However, for smaller associated providers, this is often the first time they have been subject to such high compliance demands. The speed at which they must absorb and implement this regulatory knowledge is significant.

Associated providers are also grappling with major commercial and administrative shifts:

  • Financial Alignment: They must understand how to apply new service codes within their internal software, realign their cost structures, and navigate the government’s pricing guidance and unit prices. The challenge is ensuring their fee structure is sustainable while also aligning with the Support at Home framework and remaining acceptable to registered providers.
  • Competitive Pressure: Under Support at Home, registered providers charge their own management fees on top of associated provider fees. This puts intense competitive pressure on associated providers to maintain appropriate, transparent, and lean fee structures.
  • Navigating Fragmentation: Associated providers working with multiple registered providers face the administrative challenge of navigating differing interpretations of the Support at Home manual, rules, and compliance requirements from each registered partner. This results in managing multiple service agreements and potentially divergent pricing schedules, creating complexity and inefficiency.

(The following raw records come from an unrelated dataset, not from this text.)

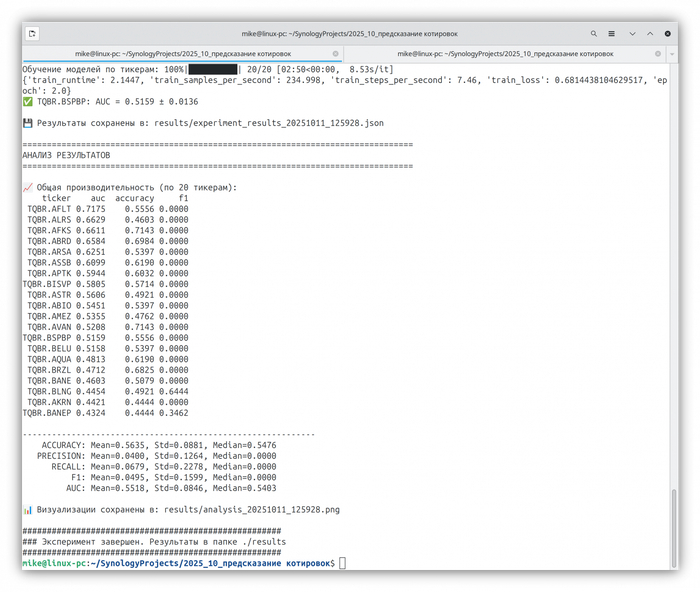Open a new terminal tab

coord(32,33)
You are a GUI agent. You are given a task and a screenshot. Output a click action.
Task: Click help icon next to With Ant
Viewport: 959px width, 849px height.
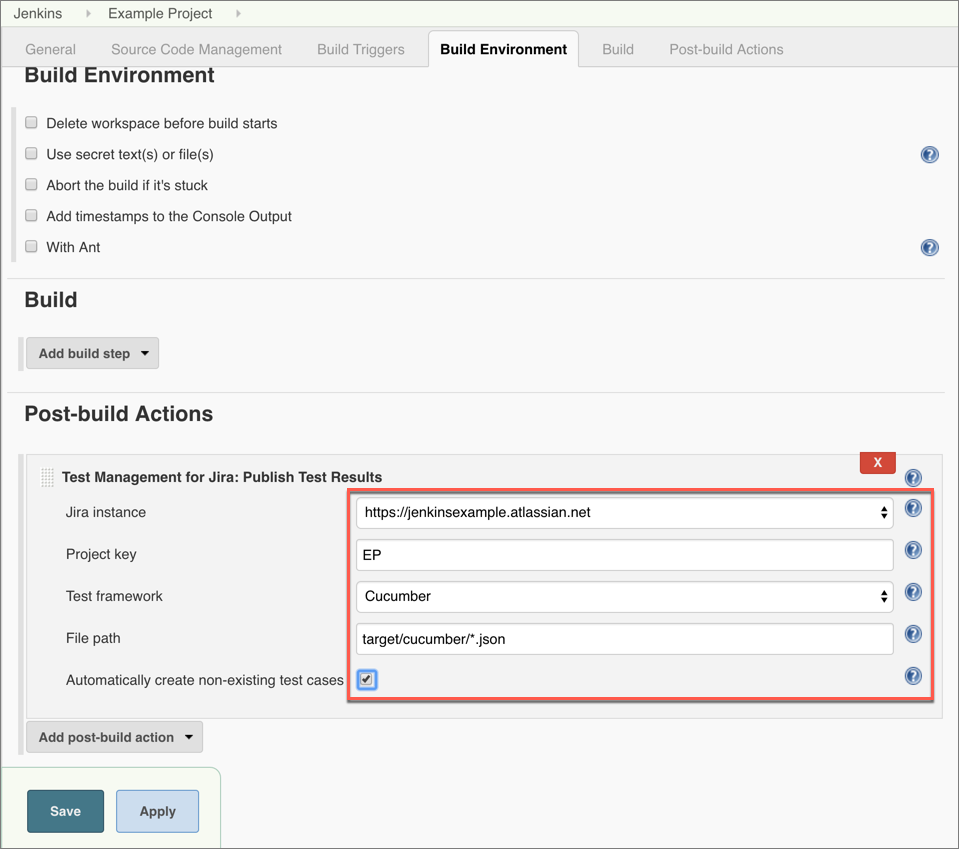(929, 248)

The Inevitable: Expecting Further Change

While the Support at Home program is now officially in effect, history, with the NDIS being a key example, shows that the start of a funding program does not mean the end of change.

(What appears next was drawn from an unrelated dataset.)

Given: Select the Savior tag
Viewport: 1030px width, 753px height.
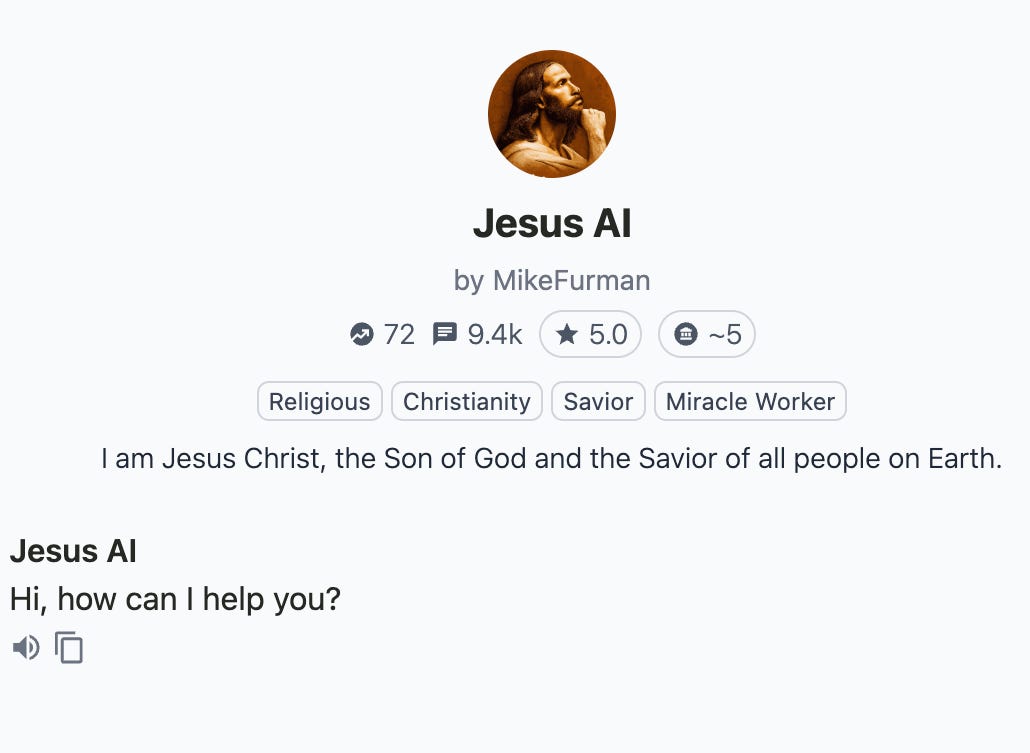Looking at the screenshot, I should [598, 401].
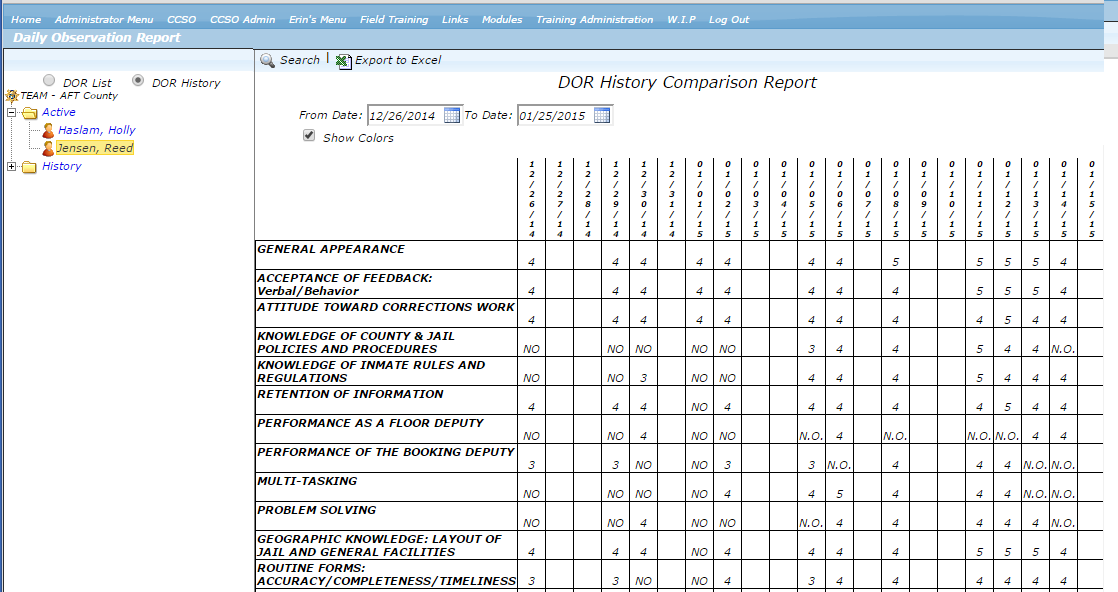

The sector can and should continue to expect significant advocacy and legislative evolution.

The current landscape is marked by two recent Senate inquiries underway, specifically focusing on the transition of the Commonwealth Home Support Program (CHSP) and the critical issue of participant contributions and pricing impacts under the Support at Home program.

With pricing caps expected 1 July 2026, the CHSP due to transition into Support at Home (no earlier than July 2027) and the future program design anticipating a multi-provider model, both registered and associated providers must adopt an expectation of further, constant change across the aged care reform landscape in the short to medium term.

Adaptability is no longer a strategic advantage; it is a prerequisite for survival.